My target system is an embedded 80186. I found that using:
gcc -c test.c
objcopy --change-address 0xE0000 -O ihex test.o test.hex
does the trick and puts the data at 0xE0000 where I want it.
Ingo Krabbe wrote:
Am Donnerstag, 29. Dezember 2005 21:45 schrieb Anders Norman:
Hi,
I need to create an Intel HEX file containing raw data for an embedded
solution. Source file would look something like this:
const unsigned char myData[] =
{
0x00, 0x00, 0x00, 0x00 ........
};
I also need to locate the data at a specific location in memory.
Can GCC handle this?
What tools do I need in addition? objdump?
regards,
Anders
What you want is a program that writes your binary data into a specific memory
location. In the general case the memory adresses a program sees are
completly virtual, which is usefull cause all symbols and data will be
relocatable when gcc generates an object file.
The exact location of the data sections not under control of gcc but of the
linker ld, which comes with the binutils package (if you don't have a system
specific linker for your embedded system).

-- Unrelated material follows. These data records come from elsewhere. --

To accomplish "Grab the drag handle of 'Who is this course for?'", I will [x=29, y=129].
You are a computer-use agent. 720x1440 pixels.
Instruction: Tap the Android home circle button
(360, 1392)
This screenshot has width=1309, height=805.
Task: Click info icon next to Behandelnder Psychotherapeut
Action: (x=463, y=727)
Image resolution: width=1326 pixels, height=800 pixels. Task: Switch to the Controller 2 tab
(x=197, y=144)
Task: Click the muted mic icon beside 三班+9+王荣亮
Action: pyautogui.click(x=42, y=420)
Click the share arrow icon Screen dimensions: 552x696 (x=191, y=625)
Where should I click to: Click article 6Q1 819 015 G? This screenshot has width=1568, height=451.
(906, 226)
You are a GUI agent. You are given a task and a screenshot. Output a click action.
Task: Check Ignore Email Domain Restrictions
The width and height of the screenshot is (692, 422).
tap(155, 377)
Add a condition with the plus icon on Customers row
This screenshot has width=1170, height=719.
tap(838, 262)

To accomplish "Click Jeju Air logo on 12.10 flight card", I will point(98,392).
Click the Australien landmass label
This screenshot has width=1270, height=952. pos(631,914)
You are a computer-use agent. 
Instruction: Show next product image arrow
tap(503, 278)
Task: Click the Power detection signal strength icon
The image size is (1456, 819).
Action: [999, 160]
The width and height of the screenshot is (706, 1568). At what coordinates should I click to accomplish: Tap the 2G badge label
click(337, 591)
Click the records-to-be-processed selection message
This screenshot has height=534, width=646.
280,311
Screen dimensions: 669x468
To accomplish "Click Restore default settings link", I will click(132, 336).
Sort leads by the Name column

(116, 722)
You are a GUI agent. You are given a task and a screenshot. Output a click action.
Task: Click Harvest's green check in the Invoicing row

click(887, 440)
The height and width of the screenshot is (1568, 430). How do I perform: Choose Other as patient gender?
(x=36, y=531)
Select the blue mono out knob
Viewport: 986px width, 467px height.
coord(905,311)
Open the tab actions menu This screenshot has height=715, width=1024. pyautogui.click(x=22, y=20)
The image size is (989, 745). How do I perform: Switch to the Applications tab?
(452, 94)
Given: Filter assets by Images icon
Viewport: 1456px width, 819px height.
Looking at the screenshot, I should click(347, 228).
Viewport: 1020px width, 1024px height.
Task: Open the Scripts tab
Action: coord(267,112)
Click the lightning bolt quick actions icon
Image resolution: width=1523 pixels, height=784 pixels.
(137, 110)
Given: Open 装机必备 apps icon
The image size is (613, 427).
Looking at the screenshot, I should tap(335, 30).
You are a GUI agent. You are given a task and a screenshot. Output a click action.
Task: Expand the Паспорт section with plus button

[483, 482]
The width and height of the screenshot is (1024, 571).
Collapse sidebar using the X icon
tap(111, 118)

With objdump (from binutils) you
can control the relocation and symbol tables of an executable, a shared
library or what ever you produce.
This greatly depends on the type of data you produce finally. Is it an ELF
executable or just an object file or a shared object library, a static libary
archive or even a DLL. See your ld documentation.
I have:
ld: supported targets: elf32-i386 a.out-i386-linux efi-app-ia32 elf64-x86-64
elf64-little elf64-big elf32-little elf32-big srec symbolsrec tekhex binary
ihex trad-core
What you mean is possibly named as ihex target ?!
As I say: See your ld documentation.